(Quoted passage Opens)

Please set an alt value for this image...

2. Monitoring

Here are some great monitoring practices that will enable you to identify failures.

  1. Observe your application using logs, metrics, and traces. This will help you identify failures as they happen, and perform root cause analysis. 
  2. Use AWS monitoring tools. For example, Amazon CloudWatch enables you to monitor and set alerts for errors and warnings in your application logs, and will alert you on point-in-time numeric metrics like CPU utilization. AWS X-Ray is great for troubleshooting distributed applications and actually traces requests as they pass through the different components of your system. X-Ray is also a great tool for understanding where latency and bottlenecks exist in your system. 
  3. Configure alarms. When performing a canary deployment, configure the same alarms and metrics you would use in production to be alerted of any deployment failure in your new canary environment. 
Please set an alt value for this image...

3. Responding

According to John Allspaw, co-founder of Adaptive Capacity Labs (who are the experts in incident analysis), “Being able to recover quickly from failure is more important than having failures less often.” 

Here are some great practices when responding to failures.

  1. Build automated mechanisms to enable your systems to bounce back quickly. 
  2. Design event-driven architectures that automatically respond to events in your environment. For instance, you can use AWS Config to monitor the permissions on an S3 bucket. You can then configure an Amazon EventBridge rule that will trigger if the access permissions on the bucket are ever changed, then invoke separate Lambda functions to correct the permissions and send an SNS notification. 

4. Learning

Here are some great practices to adopt when learning from failures.

  1. Focus on understanding the problem. Where possible, implement changes to drive continuous improvement using automation. This will help prevent the same thing from happening again. 
  2. Perform a Correction of Errors (COE). This is similar to a post-mortem, where the team examines what happened, the impact, contributing factors, lessons learned, and corrective actions. 
  3. Implement chaos engineering. This involves injecting stress and failures into an application to expose blind spots, observe system behavior, and make improvements as an iterative process. Tools like AWS Fault Injection Simulator make it very easy to break your system in a controlled way. It uses pre-defined templates, for example to run CPU stress on an EC2 instance, or even bring down the instance to see how your system responds. I have a video on chaos engineering if you'd like to try out a hands-on project.

Embracing failure

Embracing failure is an inevitable aspect of running complex IT systems. And moving toward continuous resilience sounds like a natural choice. By anticipating potential failures, implementing effective monitoring of our systems, responding appropriately to events, and learning from our failures, we can all hope to design systems that are capable of fast, automated recovery when the inevitable happens.

(Quoted passage Closes)

Repeat, word for word, the part of the passage on handling system failures starting with "According to John" and going on through "bounce back quickly.". Work only from the passage on handling system failures.

(Given entries Opens)

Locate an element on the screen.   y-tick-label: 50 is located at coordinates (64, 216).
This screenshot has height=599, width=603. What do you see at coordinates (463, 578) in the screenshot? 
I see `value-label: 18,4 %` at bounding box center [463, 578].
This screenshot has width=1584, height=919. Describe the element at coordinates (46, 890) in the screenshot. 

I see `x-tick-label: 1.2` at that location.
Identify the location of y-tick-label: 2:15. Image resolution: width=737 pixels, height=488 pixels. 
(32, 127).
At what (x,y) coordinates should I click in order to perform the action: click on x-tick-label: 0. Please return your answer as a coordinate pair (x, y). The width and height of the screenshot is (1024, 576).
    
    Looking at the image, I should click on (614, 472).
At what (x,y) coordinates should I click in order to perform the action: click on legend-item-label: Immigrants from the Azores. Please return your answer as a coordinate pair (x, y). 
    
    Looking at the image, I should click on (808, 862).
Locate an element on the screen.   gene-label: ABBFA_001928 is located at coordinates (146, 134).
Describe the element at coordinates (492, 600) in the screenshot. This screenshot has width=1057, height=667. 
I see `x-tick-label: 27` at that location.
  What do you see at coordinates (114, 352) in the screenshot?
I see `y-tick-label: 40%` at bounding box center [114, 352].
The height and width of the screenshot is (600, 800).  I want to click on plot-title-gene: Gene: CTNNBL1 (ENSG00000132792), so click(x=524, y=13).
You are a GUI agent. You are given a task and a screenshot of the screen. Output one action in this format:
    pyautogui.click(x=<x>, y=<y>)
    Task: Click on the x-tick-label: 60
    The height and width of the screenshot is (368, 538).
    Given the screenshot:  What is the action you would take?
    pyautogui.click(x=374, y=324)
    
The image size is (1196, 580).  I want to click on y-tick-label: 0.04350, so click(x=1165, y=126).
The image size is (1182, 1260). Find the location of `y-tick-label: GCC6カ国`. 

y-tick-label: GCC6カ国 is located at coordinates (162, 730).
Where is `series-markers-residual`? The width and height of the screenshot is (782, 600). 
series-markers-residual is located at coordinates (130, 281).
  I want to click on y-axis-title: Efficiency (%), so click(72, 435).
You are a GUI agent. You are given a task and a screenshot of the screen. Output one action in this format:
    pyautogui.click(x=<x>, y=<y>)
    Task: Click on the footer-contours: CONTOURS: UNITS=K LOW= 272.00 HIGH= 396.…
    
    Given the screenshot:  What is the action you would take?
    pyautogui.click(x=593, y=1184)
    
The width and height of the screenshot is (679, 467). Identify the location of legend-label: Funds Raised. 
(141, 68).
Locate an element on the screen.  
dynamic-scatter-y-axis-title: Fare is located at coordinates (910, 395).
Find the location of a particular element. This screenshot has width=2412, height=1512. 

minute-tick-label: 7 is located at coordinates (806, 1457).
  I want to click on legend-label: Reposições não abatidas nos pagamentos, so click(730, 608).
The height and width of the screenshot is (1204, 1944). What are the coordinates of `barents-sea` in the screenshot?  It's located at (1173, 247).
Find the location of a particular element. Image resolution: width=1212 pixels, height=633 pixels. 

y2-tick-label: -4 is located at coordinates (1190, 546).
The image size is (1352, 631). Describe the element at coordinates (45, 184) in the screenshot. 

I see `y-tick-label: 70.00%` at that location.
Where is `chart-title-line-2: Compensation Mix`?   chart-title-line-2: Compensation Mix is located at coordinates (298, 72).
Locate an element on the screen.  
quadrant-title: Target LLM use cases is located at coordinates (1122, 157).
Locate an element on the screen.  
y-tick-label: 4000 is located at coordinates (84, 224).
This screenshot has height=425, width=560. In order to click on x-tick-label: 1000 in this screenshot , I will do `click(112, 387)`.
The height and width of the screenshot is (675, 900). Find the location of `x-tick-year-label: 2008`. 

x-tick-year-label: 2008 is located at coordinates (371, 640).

(Given entries Closes)

Task result ▸
According to John Allspaw, co-founder of Adaptive Capacity Labs (who are the experts in incident analysis), “Being able to recover quickly from failure is more important than having failures less often.” 

Here are some great practices when responding to failures.

  1. Build automated mechanisms to enable your systems to bounce back quickly.